The veteran actor was all praise for director Shyam Benegal, who he described as one of his “surrogate fathers”, saying he wished he could go back and relive the experience of working on his first big breakthrough, Nishant (1975). “I could not believe when Shyam called me. It was just the kind of thing I had dreamt would happen,” he said. Shah was in awe of his co-stars like Amrish Puri, Girish Karnad, Mohan Agashe and Shabana Azmi. Elaborating on Benegal’s contribution, the actor said that the director’s Ankur (1974) was the film that gave him hope because he thought he could get work in a film like that. “I knew I couldn’t be the magnificent seven.
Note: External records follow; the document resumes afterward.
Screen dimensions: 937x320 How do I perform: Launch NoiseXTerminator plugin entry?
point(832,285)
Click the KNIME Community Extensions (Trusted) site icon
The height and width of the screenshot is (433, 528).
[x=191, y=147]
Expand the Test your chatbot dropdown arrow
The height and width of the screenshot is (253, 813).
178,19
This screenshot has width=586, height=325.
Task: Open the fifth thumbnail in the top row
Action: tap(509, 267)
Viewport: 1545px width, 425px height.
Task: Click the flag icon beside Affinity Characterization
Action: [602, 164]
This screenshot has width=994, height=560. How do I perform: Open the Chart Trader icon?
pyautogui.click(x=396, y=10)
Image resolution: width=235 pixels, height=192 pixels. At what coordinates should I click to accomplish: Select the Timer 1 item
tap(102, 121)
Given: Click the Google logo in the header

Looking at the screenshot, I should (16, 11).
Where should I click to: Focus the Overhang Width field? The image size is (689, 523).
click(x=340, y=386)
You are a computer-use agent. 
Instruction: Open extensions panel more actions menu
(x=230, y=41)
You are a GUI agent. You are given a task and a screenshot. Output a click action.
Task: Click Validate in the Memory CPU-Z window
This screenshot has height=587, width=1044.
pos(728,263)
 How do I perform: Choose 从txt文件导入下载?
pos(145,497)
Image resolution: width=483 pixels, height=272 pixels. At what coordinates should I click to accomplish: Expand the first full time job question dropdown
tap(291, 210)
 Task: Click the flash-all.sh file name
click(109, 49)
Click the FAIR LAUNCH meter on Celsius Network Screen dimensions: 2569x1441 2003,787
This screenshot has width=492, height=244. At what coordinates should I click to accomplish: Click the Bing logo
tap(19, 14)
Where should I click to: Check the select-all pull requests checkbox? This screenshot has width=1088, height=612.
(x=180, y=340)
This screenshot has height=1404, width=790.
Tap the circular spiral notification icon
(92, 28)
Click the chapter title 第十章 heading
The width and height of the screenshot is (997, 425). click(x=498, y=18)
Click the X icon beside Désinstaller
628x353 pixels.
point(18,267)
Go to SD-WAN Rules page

But I knew I could be actors or characters who could be real.”

During the course of the conversation, Shah spoke of his love affairs and had advice for young actors on the long, hard and lonely process of acting. He said Spencer Tracy made him believe that an actor could look like a human being.

‘Hindi cinema has numbed the senses of the audience’

Shah made no attempt to sound diplomatic and continued to be forthright with his opinions. He named Amar Akbar Anthony (1977) as the finest commercial film in Hindi cinema because, inspite of its absurdities, it was “made with conviction”. He described working with Khwaab (1980), directed by Shakti Samanta, as his biggest suffering while calling Jaane Bhi Do Yaro (1983) a film he treasures.

The actor felt that Hindi movies had systematically numbed the senses of the audience to the extent that the they had started enjoying it. “If the audience isn’t supplied anything else, they will take whatever is available,” he said, adding he did not take Hindi films seriously because he was exposed to western films way before watching them. “Frankly, the so-called good Hindi films weren’t very much better than the Dara Singh films. I preferred Shammi Kapoor movies and Dara Singh movies because one didn’t have to take them seriously at all.”

After the conclusion of the interview, the floor was thrown open to the audience and Shah was at his wittiest while answering questions. When asked about films like Welcome Back and Jackpot, he said that satisfaction is not just creative or artistic but also financial. “I would never go to see a film like Welcome Back,” he said, “but I would act in it.”

A man asked Shah about how comfortable he was being directed by a first timer in his recently released short film. Shah said, “Working with first-time directors has never been a problem, though I have often complained about veterans.”

The loudest laughter came when Shah was asked how he tackled his family after a film like Dirty Picture (2011), to which he replied, “Tackling my family after Mohra (1994) was more difficult.”